Naming 26 January 1798
‘We saw several sorts of dung of different animals, one of which Wilson called a Whom-batt, which is an animal about 20 inches high, with short legs and a thick body…’ Bargo, N.S.W. John Price.
First detailed description 25 August 1798 Letter from Hunter to Joseph Banks.
Common names Common Wombat, Naked-nosed Wombat, Coarse-haired Wombat, Island Wombat, Tasmanian Wombat & Forest Wombat.
Modern binomial name Vombatus ursinus
First described Shaw 1800
Distribution SA, VIC, TAS, NSW & QLD.
Reference The Mammals of Australia, Strahan, 2nd edition. Page: 204-205, ill.204
From Kreft’s, Mammals of Australia
Biography:
Helena Forde (1832-1910) (nee Scott) and her sister Harriet Scott (1830-1907)
Were born in the Rocks area of Sydney to Harriet Calcott, daughter of an ex-convict, and Alexander Walter Scott, a wealthy man who would become known in the colony as an entomologist, grazier and entrepreneur. Helena and Harriet (known as the Scott sisters) were two of 19th century Australia’s most prominent natural history illustrators and possibly the first professional female illustrators in the country.
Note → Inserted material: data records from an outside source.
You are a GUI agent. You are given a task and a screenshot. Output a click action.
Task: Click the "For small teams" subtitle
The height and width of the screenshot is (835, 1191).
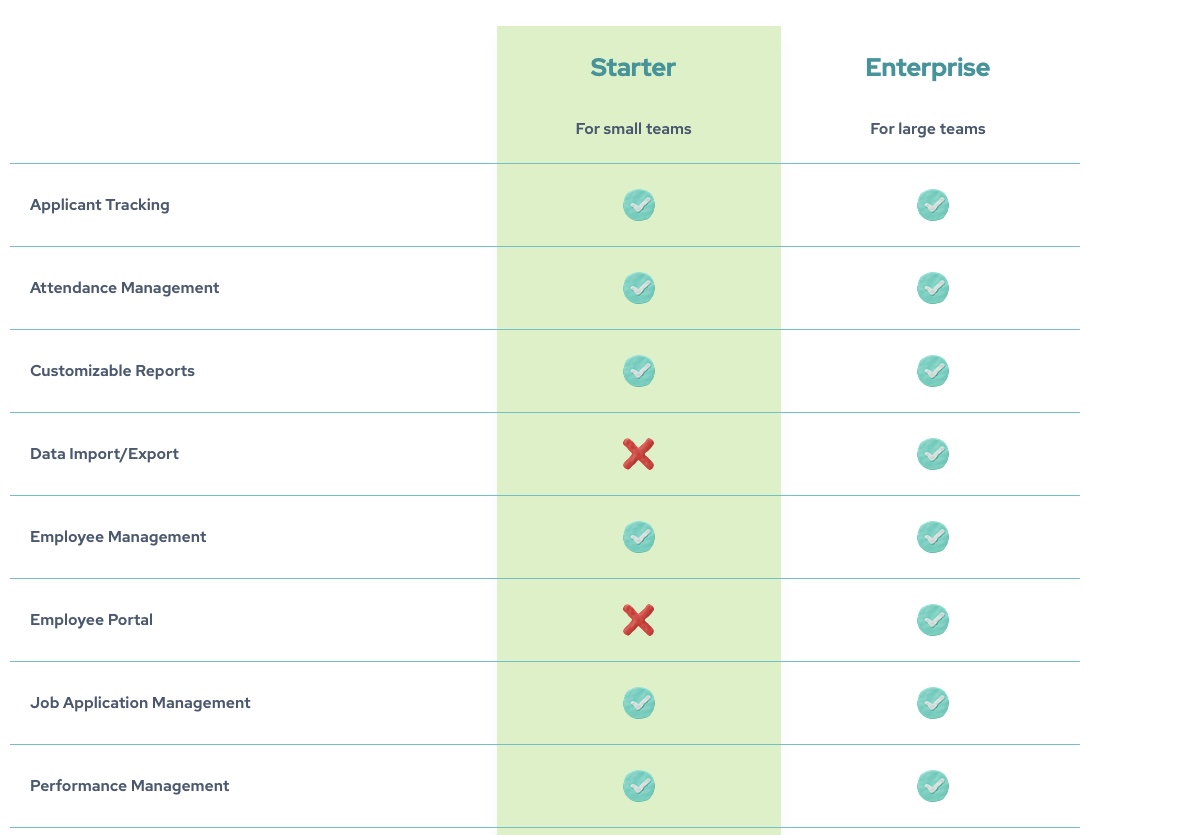click(x=633, y=128)
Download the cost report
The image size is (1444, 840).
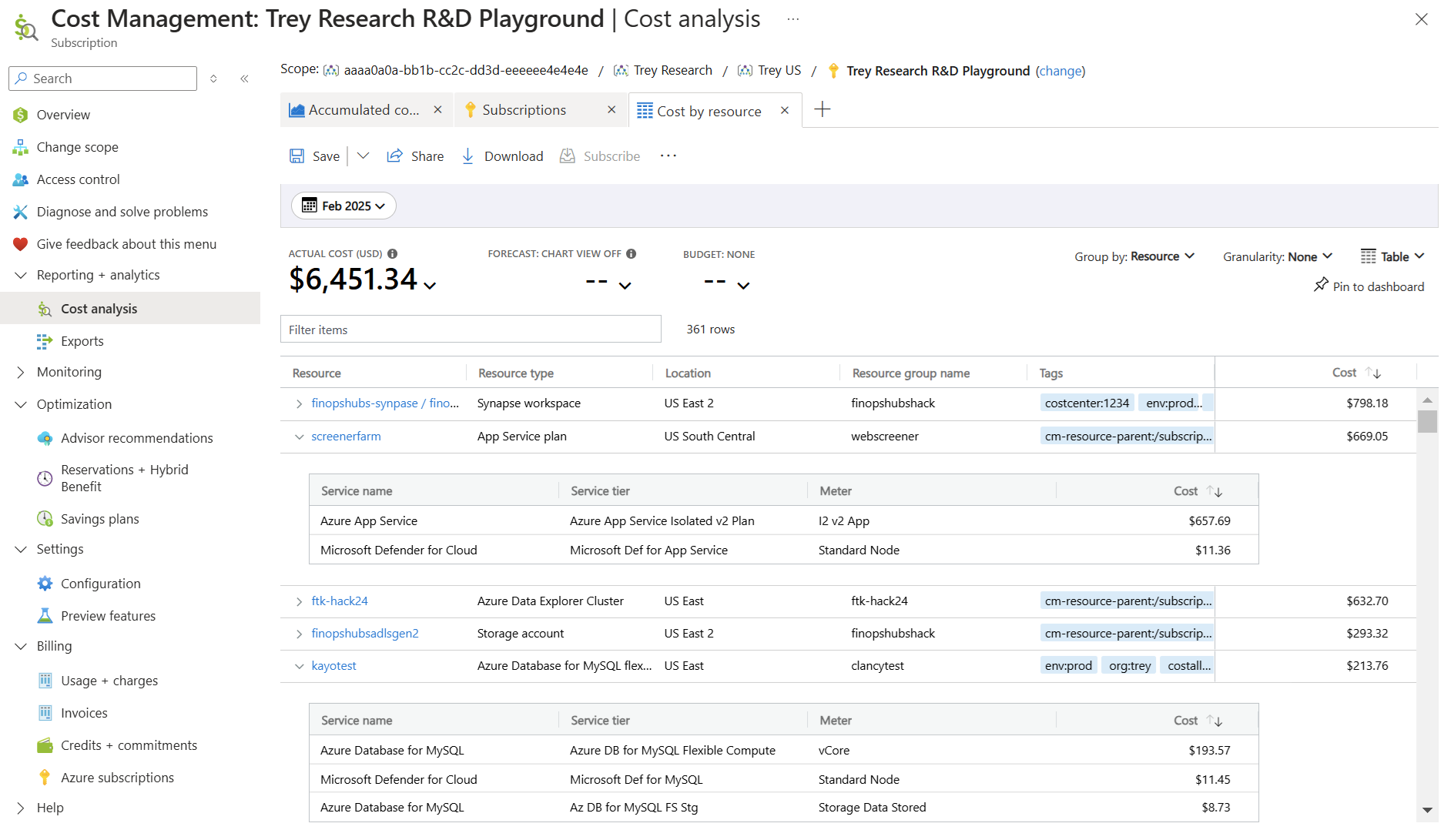click(x=502, y=156)
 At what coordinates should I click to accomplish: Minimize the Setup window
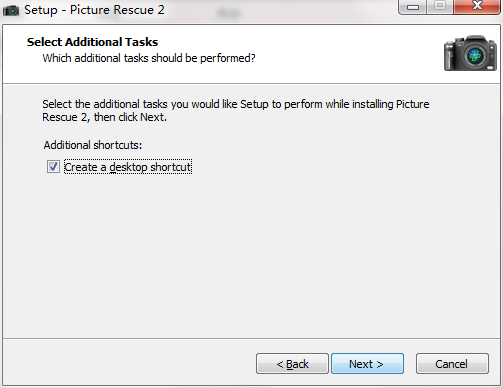point(413,7)
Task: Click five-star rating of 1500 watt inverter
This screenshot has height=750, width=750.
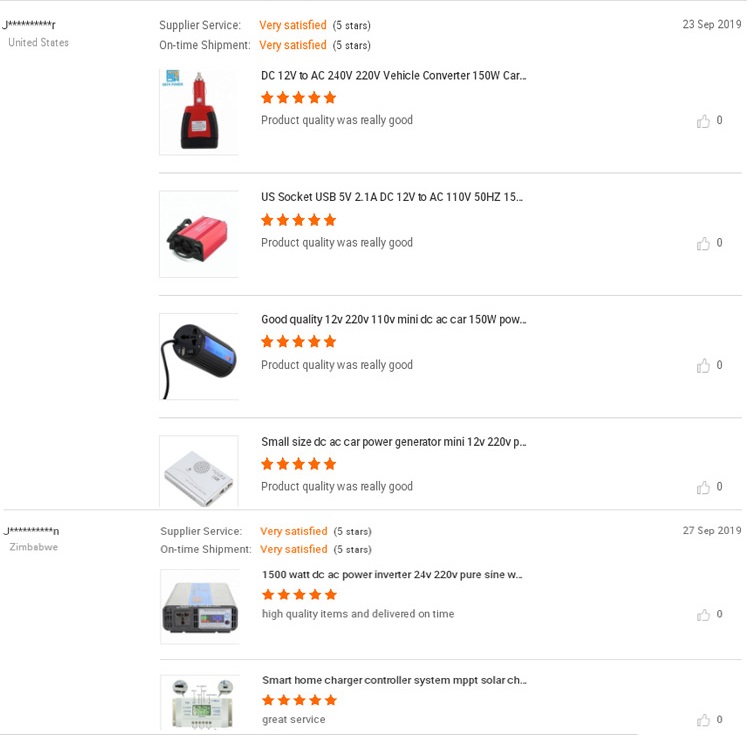Action: (x=299, y=595)
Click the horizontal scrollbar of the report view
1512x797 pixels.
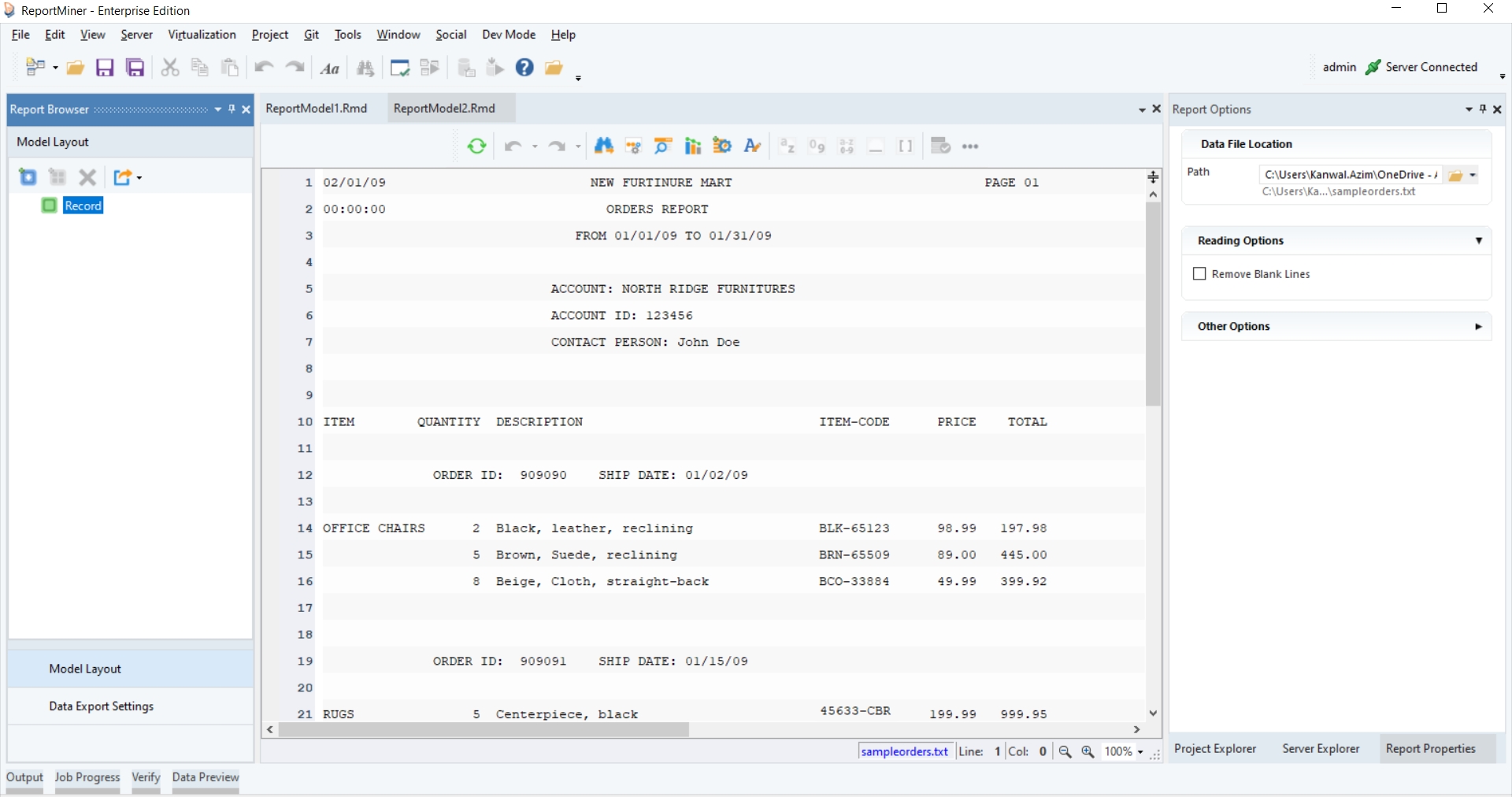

In 1846, Harriet and Helena, then aged 16 and 14, moved from Sydney to the isolated Ash Island in the Hunter River estuary with their mother, Harriet Calcott, and father, entomologist and entrepreneur Alexander Walker Scott.
There, surrounded by unspoilt native vegetation and under the inspiring tutelage of their artistic father, their shared fascination with the natural world grew. For almost 20 years, the sisters lived and worked on the island, faithfully recording its flora and fauna, especially the butterflies and moths.